Dataset items:

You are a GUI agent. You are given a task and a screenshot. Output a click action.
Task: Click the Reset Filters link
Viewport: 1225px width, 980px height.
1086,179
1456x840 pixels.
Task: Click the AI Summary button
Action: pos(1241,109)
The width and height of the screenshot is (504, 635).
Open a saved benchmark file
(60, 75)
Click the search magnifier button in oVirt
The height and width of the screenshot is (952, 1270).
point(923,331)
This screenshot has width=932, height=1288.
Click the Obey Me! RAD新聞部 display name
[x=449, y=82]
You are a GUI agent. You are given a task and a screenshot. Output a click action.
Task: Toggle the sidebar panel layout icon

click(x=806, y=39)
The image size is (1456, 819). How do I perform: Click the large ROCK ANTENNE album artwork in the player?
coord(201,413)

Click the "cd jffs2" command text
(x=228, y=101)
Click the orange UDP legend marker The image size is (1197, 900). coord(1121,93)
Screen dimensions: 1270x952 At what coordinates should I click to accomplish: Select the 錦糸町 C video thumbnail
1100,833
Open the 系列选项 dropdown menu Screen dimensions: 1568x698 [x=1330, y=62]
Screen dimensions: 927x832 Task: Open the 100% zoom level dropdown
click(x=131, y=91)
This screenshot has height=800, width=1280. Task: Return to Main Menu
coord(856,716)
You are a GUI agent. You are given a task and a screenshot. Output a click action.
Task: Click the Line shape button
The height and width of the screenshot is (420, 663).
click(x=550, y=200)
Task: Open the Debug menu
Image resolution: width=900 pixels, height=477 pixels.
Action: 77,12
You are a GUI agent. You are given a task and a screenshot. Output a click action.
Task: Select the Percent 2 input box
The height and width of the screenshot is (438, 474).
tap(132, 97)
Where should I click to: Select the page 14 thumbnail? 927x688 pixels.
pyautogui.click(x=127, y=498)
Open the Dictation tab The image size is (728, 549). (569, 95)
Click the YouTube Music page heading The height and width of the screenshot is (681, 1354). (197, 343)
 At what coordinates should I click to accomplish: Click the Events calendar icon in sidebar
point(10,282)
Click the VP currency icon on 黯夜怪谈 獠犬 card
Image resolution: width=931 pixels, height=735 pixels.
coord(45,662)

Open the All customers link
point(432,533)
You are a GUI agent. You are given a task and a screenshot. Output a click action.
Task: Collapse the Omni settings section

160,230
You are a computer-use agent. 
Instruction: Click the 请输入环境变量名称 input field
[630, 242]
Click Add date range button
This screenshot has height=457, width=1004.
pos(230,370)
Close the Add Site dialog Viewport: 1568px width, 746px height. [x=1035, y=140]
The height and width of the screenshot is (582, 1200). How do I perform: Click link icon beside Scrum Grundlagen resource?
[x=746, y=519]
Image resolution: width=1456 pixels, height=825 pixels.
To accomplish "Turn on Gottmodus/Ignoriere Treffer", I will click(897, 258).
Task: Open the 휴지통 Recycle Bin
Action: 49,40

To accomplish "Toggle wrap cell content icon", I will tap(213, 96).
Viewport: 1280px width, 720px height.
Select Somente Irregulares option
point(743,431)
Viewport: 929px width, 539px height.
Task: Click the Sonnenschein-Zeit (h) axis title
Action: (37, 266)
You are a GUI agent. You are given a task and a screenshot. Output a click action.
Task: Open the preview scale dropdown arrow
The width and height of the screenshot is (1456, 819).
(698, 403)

» **WHAT TO PRODUCE**
Write out every one of the rows above line for line, with no changes.

» **COMPLETE RESPONSE**
You are a GUI agent. You are given a task and a screenshot. Output a click action.
Task: Click the Reset Filters link
Viewport: 1225px width, 980px height.
1086,179
1456x840 pixels.
Task: Click the AI Summary button
Action: pos(1241,109)
The width and height of the screenshot is (504, 635).
Open a saved benchmark file
(60, 75)
Click the search magnifier button in oVirt
The height and width of the screenshot is (952, 1270).
point(923,331)
This screenshot has width=932, height=1288.
Click the Obey Me! RAD新聞部 display name
[x=449, y=82]
You are a GUI agent. You are given a task and a screenshot. Output a click action.
Task: Toggle the sidebar panel layout icon

click(x=806, y=39)
The image size is (1456, 819). How do I perform: Click the large ROCK ANTENNE album artwork in the player?
coord(201,413)

Click the "cd jffs2" command text
(x=228, y=101)
Click the orange UDP legend marker The image size is (1197, 900). coord(1121,93)
Screen dimensions: 1270x952 At what coordinates should I click to accomplish: Select the 錦糸町 C video thumbnail
1100,833
Open the 系列选项 dropdown menu Screen dimensions: 1568x698 [x=1330, y=62]
Screen dimensions: 927x832 Task: Open the 100% zoom level dropdown
click(x=131, y=91)
This screenshot has height=800, width=1280. Task: Return to Main Menu
coord(856,716)
You are a GUI agent. You are given a task and a screenshot. Output a click action.
Task: Click the Line shape button
The height and width of the screenshot is (420, 663).
click(x=550, y=200)
Task: Open the Debug menu
Image resolution: width=900 pixels, height=477 pixels.
Action: 77,12
You are a GUI agent. You are given a task and a screenshot. Output a click action.
Task: Select the Percent 2 input box
The height and width of the screenshot is (438, 474).
tap(132, 97)
Where should I click to: Select the page 14 thumbnail? 927x688 pixels.
pyautogui.click(x=127, y=498)
Open the Dictation tab The image size is (728, 549). (569, 95)
Click the YouTube Music page heading The height and width of the screenshot is (681, 1354). (197, 343)
 At what coordinates should I click to accomplish: Click the Events calendar icon in sidebar
point(10,282)
Click the VP currency icon on 黯夜怪谈 獠犬 card
Image resolution: width=931 pixels, height=735 pixels.
coord(45,662)

Open the All customers link
point(432,533)
You are a GUI agent. You are given a task and a screenshot. Output a click action.
Task: Collapse the Omni settings section

160,230
You are a computer-use agent. 
Instruction: Click the 请输入环境变量名称 input field
[630, 242]
Click Add date range button
This screenshot has height=457, width=1004.
pos(230,370)
Close the Add Site dialog Viewport: 1568px width, 746px height. [x=1035, y=140]
The height and width of the screenshot is (582, 1200). How do I perform: Click link icon beside Scrum Grundlagen resource?
[x=746, y=519]
Image resolution: width=1456 pixels, height=825 pixels.
To accomplish "Turn on Gottmodus/Ignoriere Treffer", I will click(897, 258).
Task: Open the 휴지통 Recycle Bin
Action: 49,40

To accomplish "Toggle wrap cell content icon", I will tap(213, 96).
Viewport: 1280px width, 720px height.
Select Somente Irregulares option
point(743,431)
Viewport: 929px width, 539px height.
Task: Click the Sonnenschein-Zeit (h) axis title
Action: (37, 266)
You are a GUI agent. You are given a task and a screenshot. Output a click action.
Task: Open the preview scale dropdown arrow
The width and height of the screenshot is (1456, 819).
(698, 403)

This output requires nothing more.